INPUT RECORDS:
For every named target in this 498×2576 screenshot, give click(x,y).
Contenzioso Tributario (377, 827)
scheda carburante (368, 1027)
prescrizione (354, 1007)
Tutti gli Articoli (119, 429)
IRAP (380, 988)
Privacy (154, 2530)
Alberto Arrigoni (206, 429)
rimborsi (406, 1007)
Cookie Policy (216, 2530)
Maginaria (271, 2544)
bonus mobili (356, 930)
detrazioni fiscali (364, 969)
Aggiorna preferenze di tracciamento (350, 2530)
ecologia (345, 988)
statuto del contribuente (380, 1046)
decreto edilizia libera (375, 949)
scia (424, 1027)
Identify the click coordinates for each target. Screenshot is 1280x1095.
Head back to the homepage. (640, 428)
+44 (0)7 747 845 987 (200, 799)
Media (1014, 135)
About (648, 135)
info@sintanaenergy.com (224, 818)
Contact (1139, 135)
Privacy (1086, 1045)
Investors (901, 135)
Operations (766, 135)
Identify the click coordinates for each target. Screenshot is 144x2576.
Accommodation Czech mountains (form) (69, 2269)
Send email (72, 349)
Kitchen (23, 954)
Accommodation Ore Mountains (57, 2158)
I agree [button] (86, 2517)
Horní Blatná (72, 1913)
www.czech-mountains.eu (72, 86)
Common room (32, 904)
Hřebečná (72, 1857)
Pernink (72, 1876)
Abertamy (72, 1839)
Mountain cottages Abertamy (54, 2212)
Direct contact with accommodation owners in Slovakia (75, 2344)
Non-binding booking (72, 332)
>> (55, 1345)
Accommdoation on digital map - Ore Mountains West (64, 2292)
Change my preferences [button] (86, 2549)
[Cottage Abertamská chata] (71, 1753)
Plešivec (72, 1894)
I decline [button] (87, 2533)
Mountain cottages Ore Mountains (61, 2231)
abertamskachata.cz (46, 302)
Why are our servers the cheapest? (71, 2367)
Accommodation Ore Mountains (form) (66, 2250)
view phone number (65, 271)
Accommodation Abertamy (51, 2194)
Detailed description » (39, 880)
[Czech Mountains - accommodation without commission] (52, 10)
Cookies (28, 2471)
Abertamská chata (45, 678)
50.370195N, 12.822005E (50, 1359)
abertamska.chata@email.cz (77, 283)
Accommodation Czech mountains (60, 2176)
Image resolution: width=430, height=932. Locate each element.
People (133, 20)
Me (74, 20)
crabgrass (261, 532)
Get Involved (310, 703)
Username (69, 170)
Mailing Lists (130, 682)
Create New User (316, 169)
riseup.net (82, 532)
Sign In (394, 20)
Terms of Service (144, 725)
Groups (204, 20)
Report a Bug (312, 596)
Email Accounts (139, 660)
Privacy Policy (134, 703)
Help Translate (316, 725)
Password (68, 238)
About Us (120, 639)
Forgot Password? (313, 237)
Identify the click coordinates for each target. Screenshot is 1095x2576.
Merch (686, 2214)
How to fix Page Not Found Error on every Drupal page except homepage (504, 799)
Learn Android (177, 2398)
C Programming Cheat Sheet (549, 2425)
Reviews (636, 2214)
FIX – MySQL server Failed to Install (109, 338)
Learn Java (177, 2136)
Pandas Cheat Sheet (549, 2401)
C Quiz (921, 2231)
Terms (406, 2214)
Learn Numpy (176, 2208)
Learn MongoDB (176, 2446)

EXERCISE DETAILS: Retype exactly, and only, the lines above from the one where "scia (424, 1027)" occurs up to and including the one where "Accommodation Czech mountains (60, 2176)" occurs.

EXERCISE RESPONSE:
scia (424, 1027)
Identify the click coordinates for each target. Screenshot is 1280x1095.
Head back to the homepage. (640, 428)
+44 (0)7 747 845 987 (200, 799)
Media (1014, 135)
About (648, 135)
info@sintanaenergy.com (224, 818)
Contact (1139, 135)
Privacy (1086, 1045)
Investors (901, 135)
Operations (766, 135)
Identify the click coordinates for each target. Screenshot is 144x2576.
Accommodation Czech mountains (form) (69, 2269)
Send email (72, 349)
Kitchen (23, 954)
Accommodation Ore Mountains (57, 2158)
I agree [button] (86, 2517)
Horní Blatná (72, 1913)
www.czech-mountains.eu (72, 86)
Common room (32, 904)
Hřebečná (72, 1857)
Pernink (72, 1876)
Abertamy (72, 1839)
Mountain cottages Abertamy (54, 2212)
Direct contact with accommodation owners in Slovakia (75, 2344)
Non-binding booking (72, 332)
>> (55, 1345)
Accommdoation on digital map - Ore Mountains West (64, 2292)
Change my preferences [button] (86, 2549)
[Cottage Abertamská chata] (71, 1753)
Plešivec (72, 1894)
I decline [button] (87, 2533)
Mountain cottages Ore Mountains (61, 2231)
abertamskachata.cz (46, 302)
Why are our servers the cheapest? (71, 2367)
Accommodation Ore Mountains (form) (66, 2250)
view phone number (65, 271)
Accommodation Abertamy (51, 2194)
Detailed description » (39, 880)
[Czech Mountains - accommodation without commission] (52, 10)
Cookies (28, 2471)
Abertamská chata (45, 678)
50.370195N, 12.822005E (50, 1359)
abertamska.chata@email.cz (77, 283)
Accommodation Czech mountains (60, 2176)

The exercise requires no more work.